The ACC is opening up another can on the Big Ten in their annual November challenge. The troops from Tobacco Road opened up a 4-2 lead in this year's event. In yesterday's post, I analogized the beatings our home conference is taking to the Rose Bowl drought of the 1970s through 1986. But this is really worse--in those Rose Bowl games, you at least turned on the set thinking the Big Ten had a good chance to finally win this year. What makes the hardwood losses to the ACC so maddening, is that they don't--at least collectively--come as any real shock.

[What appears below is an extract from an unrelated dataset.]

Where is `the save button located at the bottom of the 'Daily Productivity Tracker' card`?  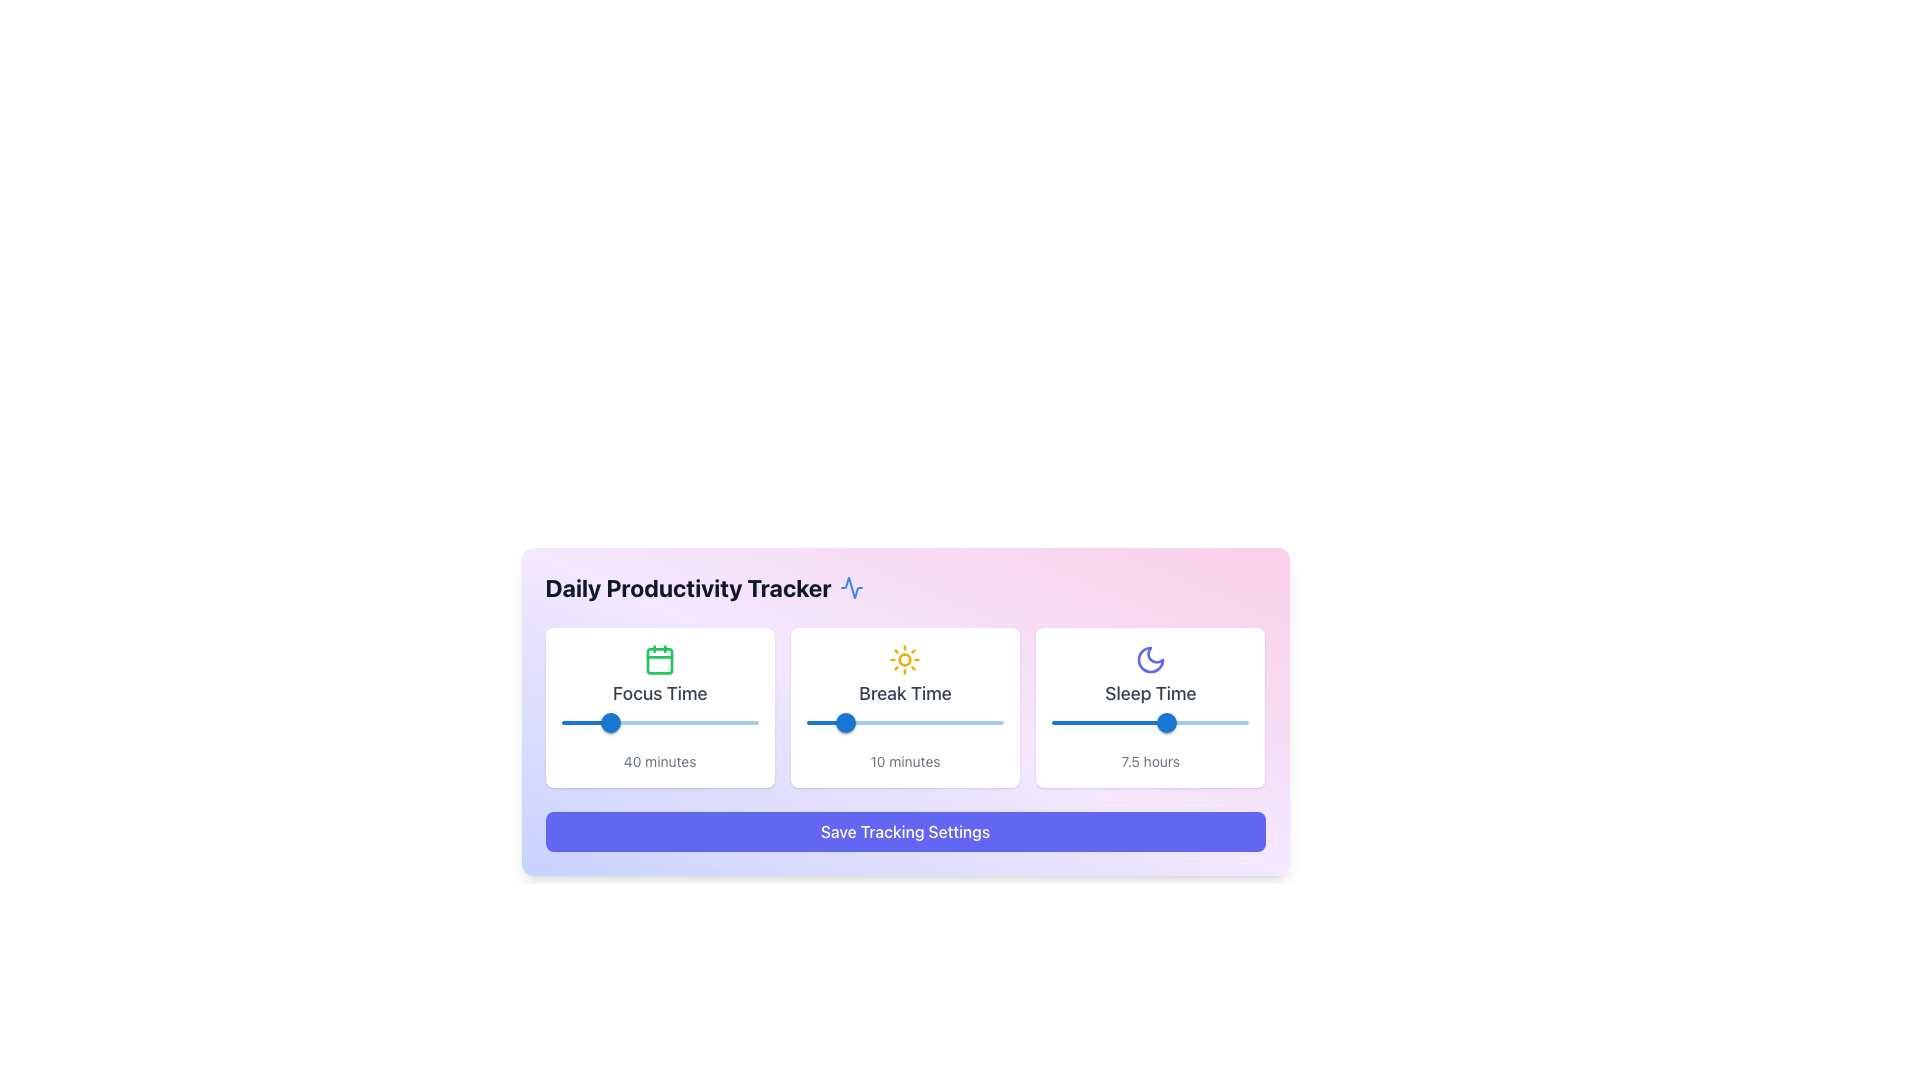
the save button located at the bottom of the 'Daily Productivity Tracker' card is located at coordinates (904, 832).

Indiana put up a good effort at Duke last night. Kelvin Sampson won't take the moral victory, but he was pleased with his team's work ethic, as they rallied from fifteen down to have a chance to tie at the end of the game.
Illinois rallied from a big first-half deficit at home against Maryland and the teams played a taut second half, before the Illini succumbed. Greg Couch of The Chicago Sun Times says Bruce Weber's team will be heard from come March.

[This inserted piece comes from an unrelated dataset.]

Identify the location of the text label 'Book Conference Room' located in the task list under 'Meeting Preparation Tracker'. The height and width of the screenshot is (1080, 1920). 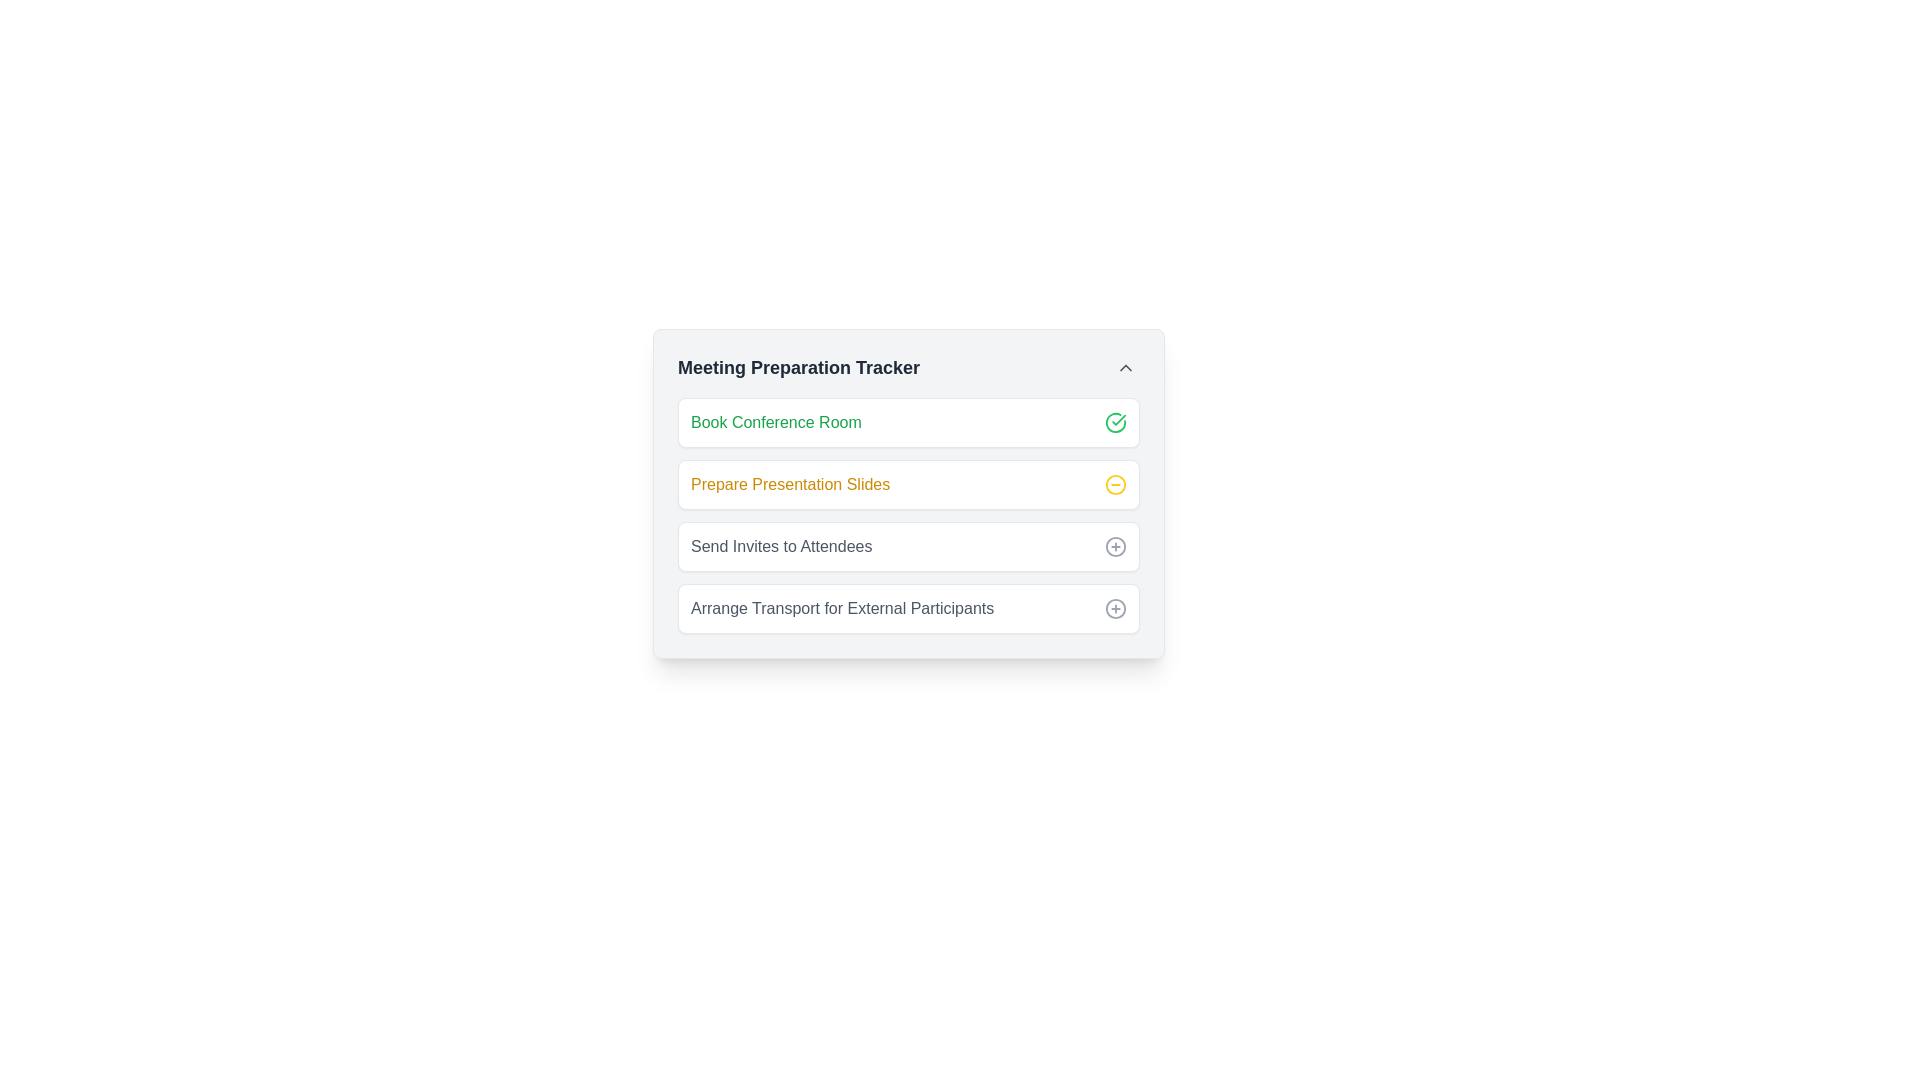
(775, 422).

Wisconsin was one of the winners, and looked impressive in doing so. Bo Ryan's team thumped Florida State at the Kohl Center, and showed they might be worthy of the preseason accolades that give them a legitimate chance of being in Atlanta this spring.
One team that didn't have to wait to get to Atlanta (site of the Final Four) was Penn State, who traveled to play Georgia Tech. The Lions lost, but the tough fight they gave the 24th-ranked Yellow Jackets might be the conference's biggest source of pride as this year's challenge hits the halfway mark.
The remaining five games are tonight. Top-ranked Ohio State goes to Chapel Hill to face the sixth-ranked Tar Heels. The ACC will probably win the challenge no matter what, but a win in this game would salvage a lot of pride.